**ASSIGNMENT**.
Go line by line through the records below. Copy whichever lines contain the string "each".

**SOURCE DATA**.
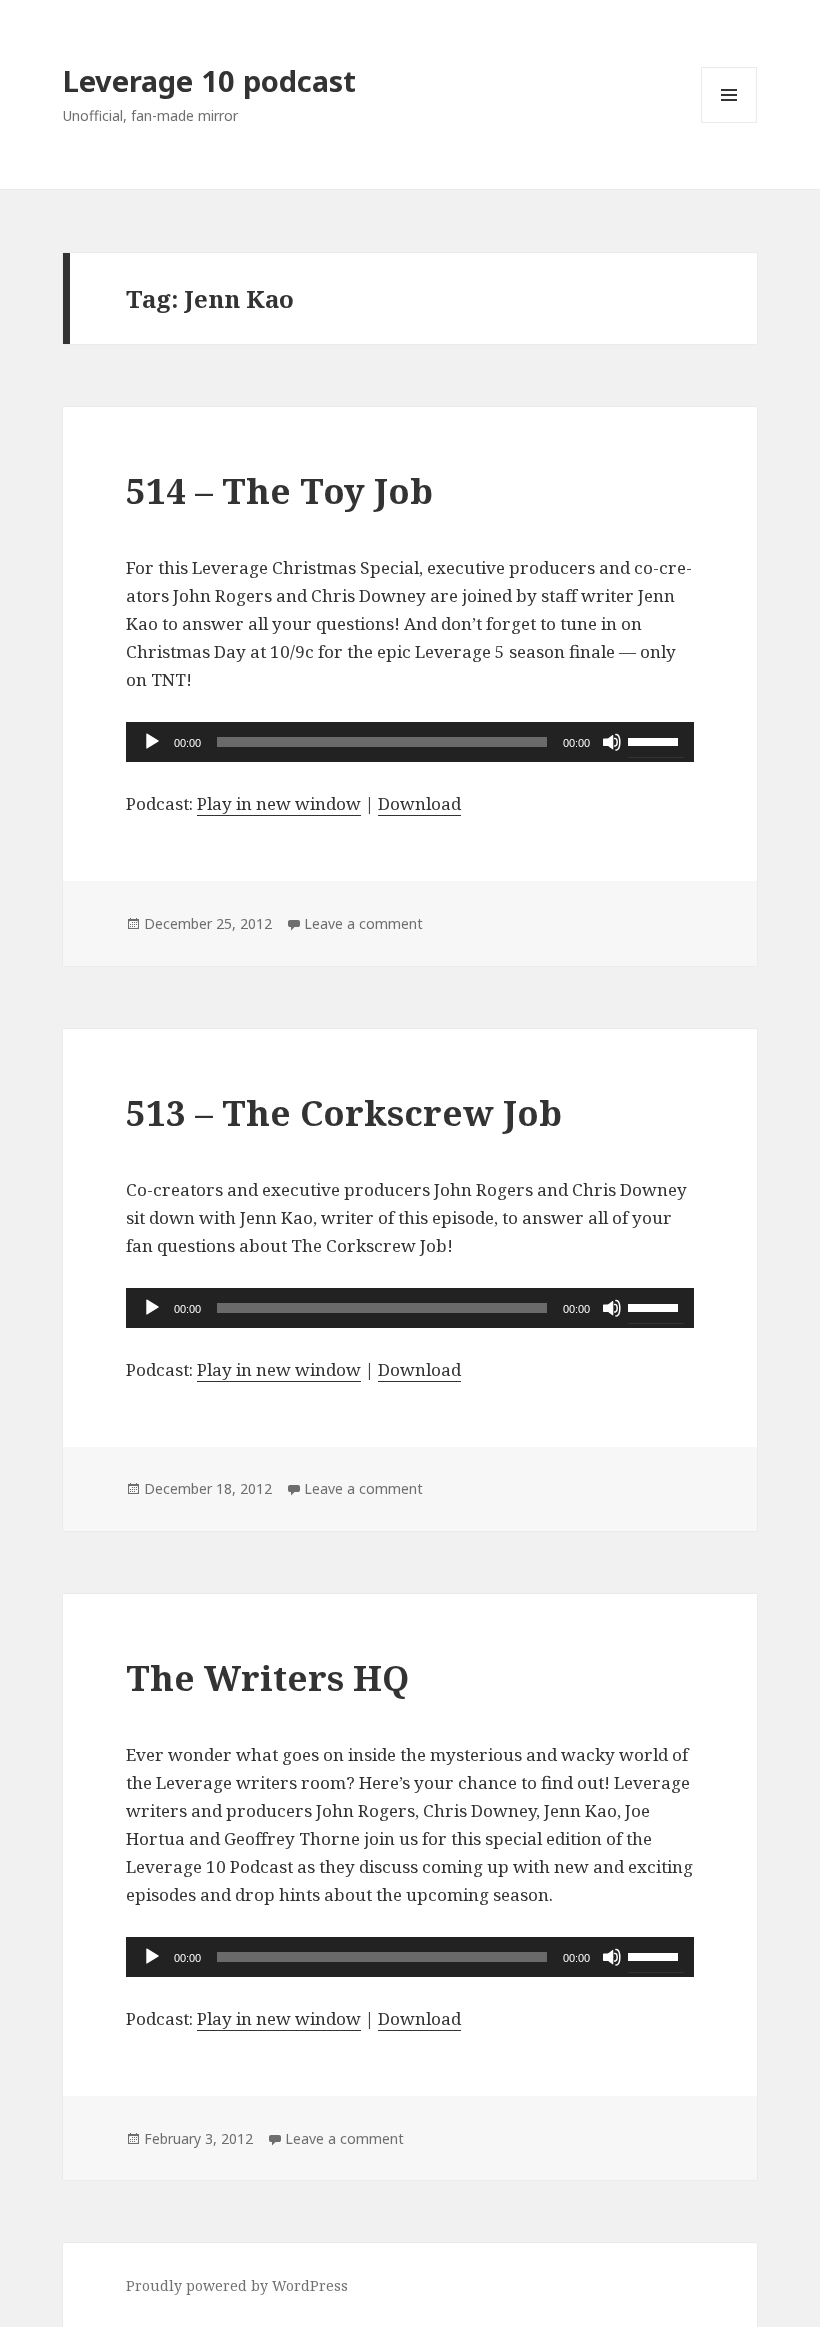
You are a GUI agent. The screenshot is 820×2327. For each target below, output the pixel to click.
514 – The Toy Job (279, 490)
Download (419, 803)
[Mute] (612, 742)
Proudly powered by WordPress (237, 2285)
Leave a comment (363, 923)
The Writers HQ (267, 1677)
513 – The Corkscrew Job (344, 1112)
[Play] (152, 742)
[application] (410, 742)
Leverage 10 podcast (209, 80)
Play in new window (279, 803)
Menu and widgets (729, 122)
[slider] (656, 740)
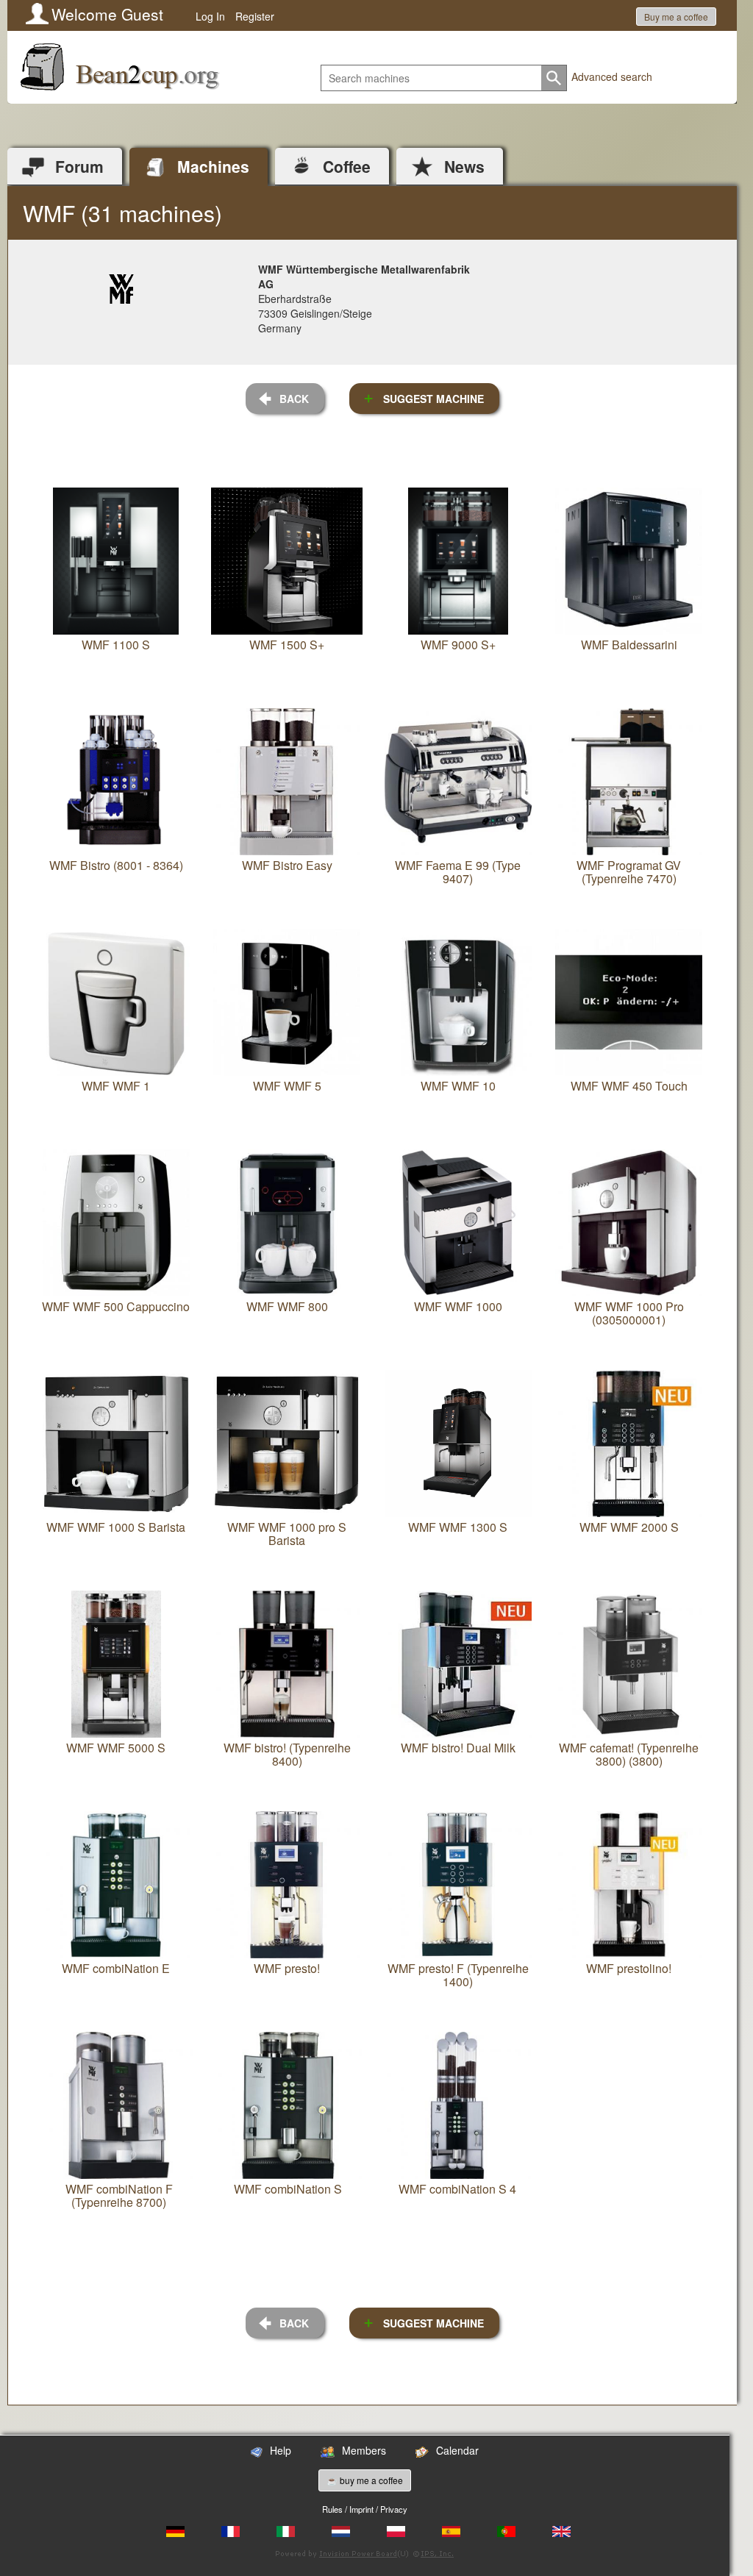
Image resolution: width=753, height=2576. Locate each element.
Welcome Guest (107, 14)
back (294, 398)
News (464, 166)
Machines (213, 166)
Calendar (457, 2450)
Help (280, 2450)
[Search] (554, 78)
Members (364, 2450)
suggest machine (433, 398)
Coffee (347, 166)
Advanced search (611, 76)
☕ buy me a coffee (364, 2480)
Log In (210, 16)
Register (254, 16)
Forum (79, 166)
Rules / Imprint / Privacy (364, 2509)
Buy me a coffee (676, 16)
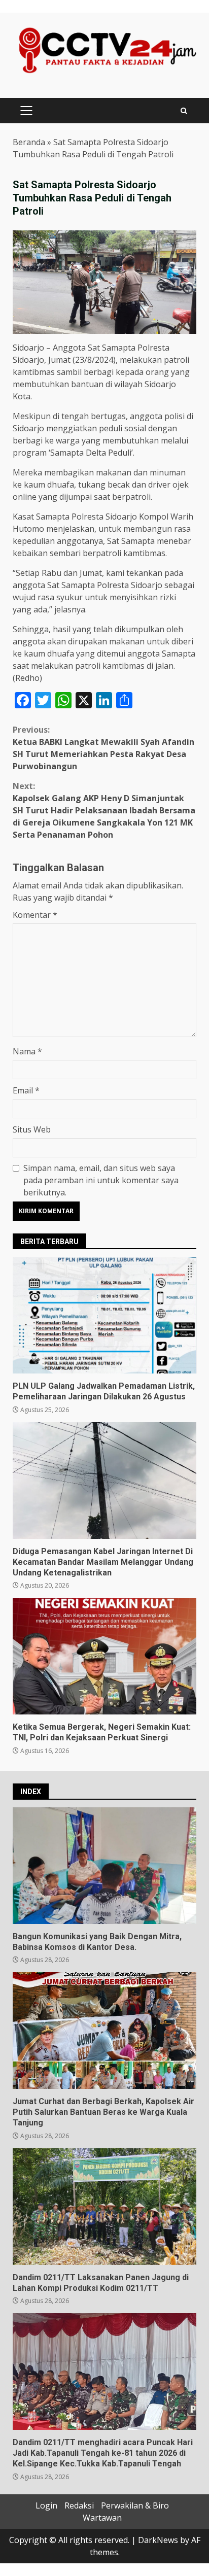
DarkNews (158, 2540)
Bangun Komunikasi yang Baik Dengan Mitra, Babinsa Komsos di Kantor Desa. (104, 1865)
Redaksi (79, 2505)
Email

**SOLUTION FOR THIS EXERCISE**.
You are a GUI agent. The screenshot is 820×2327. For each target below, output the pixel to click.
Image resolution: width=753, height=2576. Locate each element.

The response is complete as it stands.